My starting point is a .fasta file with all the transcripts in the entire genome and a .txt file with the clustering of which transcripts are in which gene. Since their are hundreds of thousands of transcripts blatting the fasta file against itself is very time consuming and is very inefficient (since i only need to pairwise align transcripts from within the same gene and not the other 219,999 genes), so i want to split this into a blat instance per gene. But in order to do so i need a fasta file per gene, therein lies the problem.
My tool is a python tool (and i run blat as a command to the shell from within). I am trying to speed up my program by bypassing all the IO. Ideally i would pass a list (where each element was a transcript sequence) for each gene and blat the list against itself pairwise and then store the output all within a python framework (without needing to create a .fasta file and .psl for each gene).
My plan is one of the following:
1) modify the blat source code such that i can simply input arrays of strings, and output strings and encorporate this function into my python code using cython.

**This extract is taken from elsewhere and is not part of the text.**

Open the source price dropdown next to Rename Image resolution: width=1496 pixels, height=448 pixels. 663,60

2) Use a pairwise aligner native to python (i have tested this already, these are much slower than BLAT)
3) By pass blat altogether, write/import my own aligner in C/C++ and use that instead.
I was simply wondering whether anyone else had thought or implemented a solution and which of the above solutions the biostar community thought would be best?

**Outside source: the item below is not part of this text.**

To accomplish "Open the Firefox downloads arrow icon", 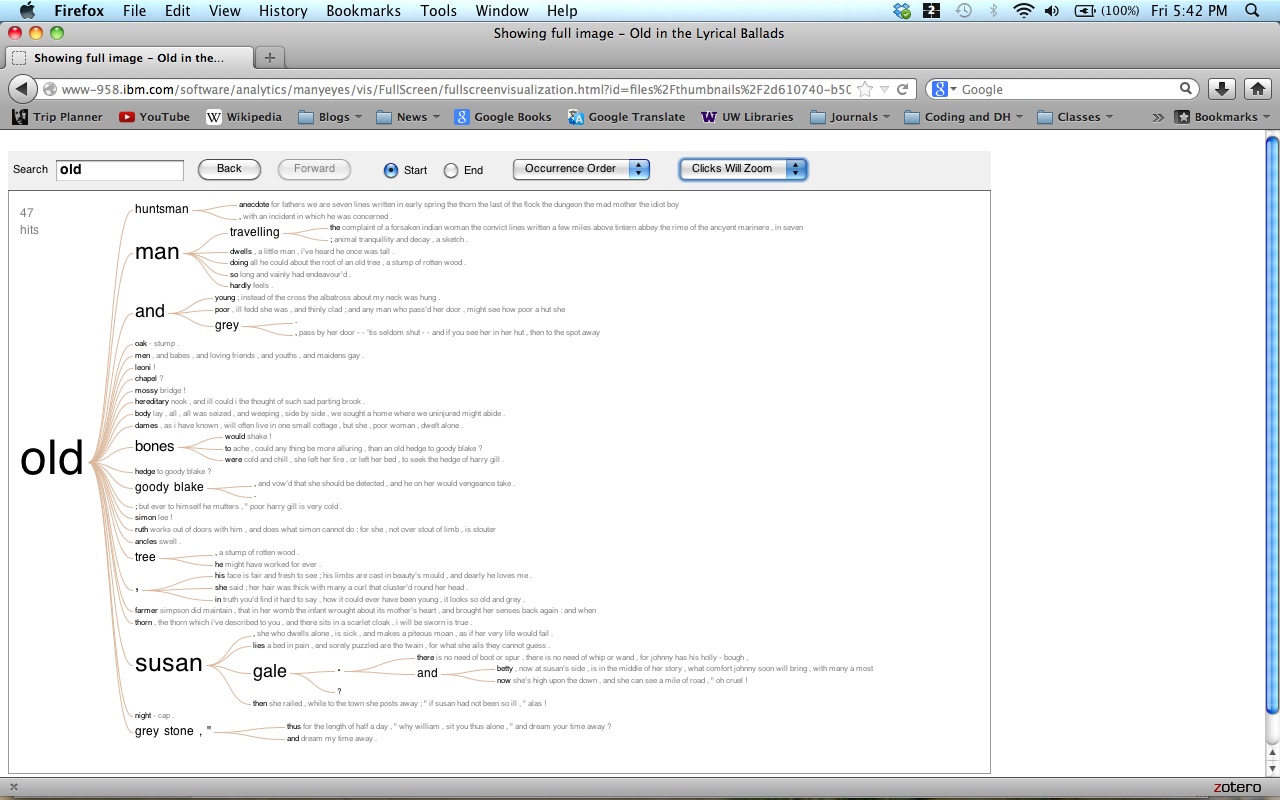I will pyautogui.click(x=1221, y=89).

Thanks for your time, Anthony
As @Devon says IO is not the issue here,
how you do this? Did you tried multi process so you will divide your list into chunks and pass them all at the same time to python method implemented by python multiprocess module so they will all run at the same time
Because inevitably someone will try to literally run 20000 processes at once, I'll note that the idea is to create a pool of workers and use the map-reduce functionality provided by the
multiprocessing
module to go through them.Thanks :) ; I was just giving the Idea of using multiprocessing, but sure not to run 20000 processes
Thanks for the help medhat and Devon. I am indeed using multiprocess to split the job per gene so that i run a blat instance for each gene in parallel (and i am working with say 16 cores) . I pool my jobs too, this was the first time using multiprocess so i hope i have it set up well:
Where fnames is a list of fasta files (one for each gene) and worker is a small function to apply my code (including the BLAT part).

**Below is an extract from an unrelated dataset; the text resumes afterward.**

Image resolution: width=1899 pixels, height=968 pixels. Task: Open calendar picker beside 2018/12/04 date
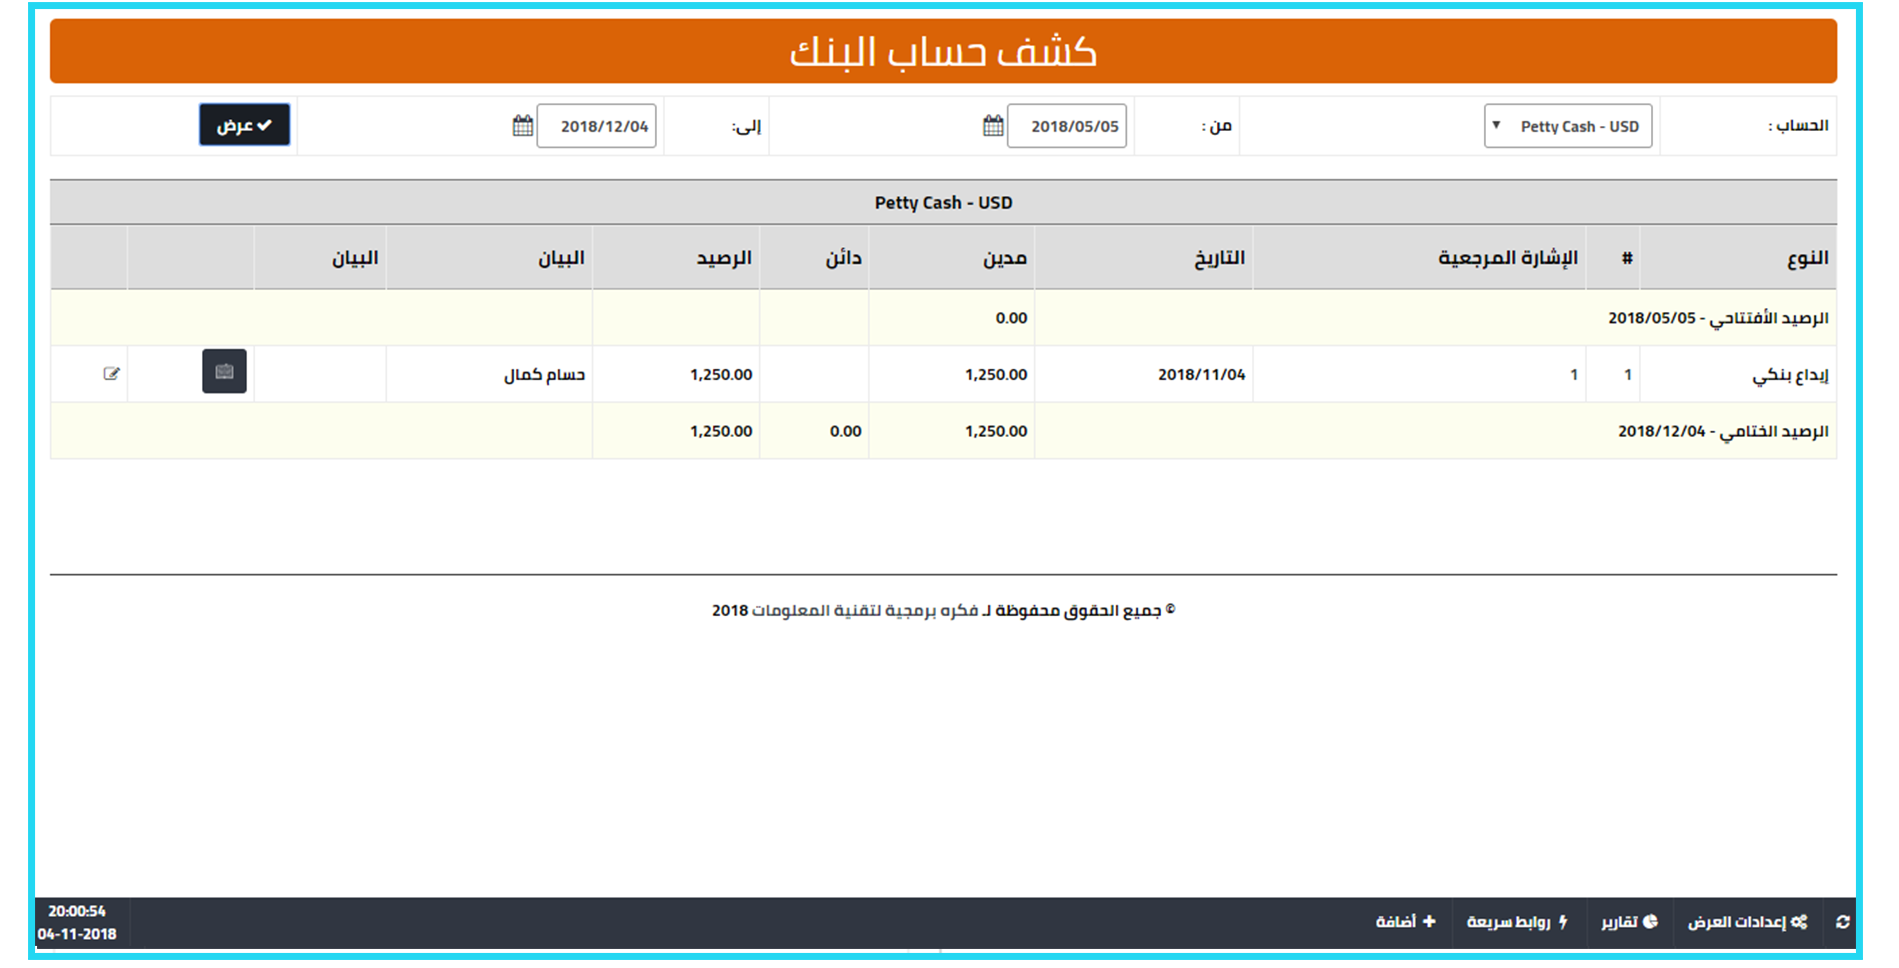(522, 126)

I simply (perhaps naively) thought that making a fasta file per gene and producing a psl file was the slow part (writing and reading lots of small files) so wanted to avoid that, but if you think that it isn't too time consuming, perhaps i cannot really optimize my code any more in that respect. From your experience how much does the deafault BLAT print out slow things down? I.e. Printing to screen: Loaded 1345 letters in 1 sequences Searched 16629 base 8 sequences 20,000 times. As far as i can see in the blat options there is no way around that...
Again, thanks so much for your input
Are you really sure that IO is rate limiting here? We're likely talking about at most a few gigs, which isn't going to be a real bottleneck.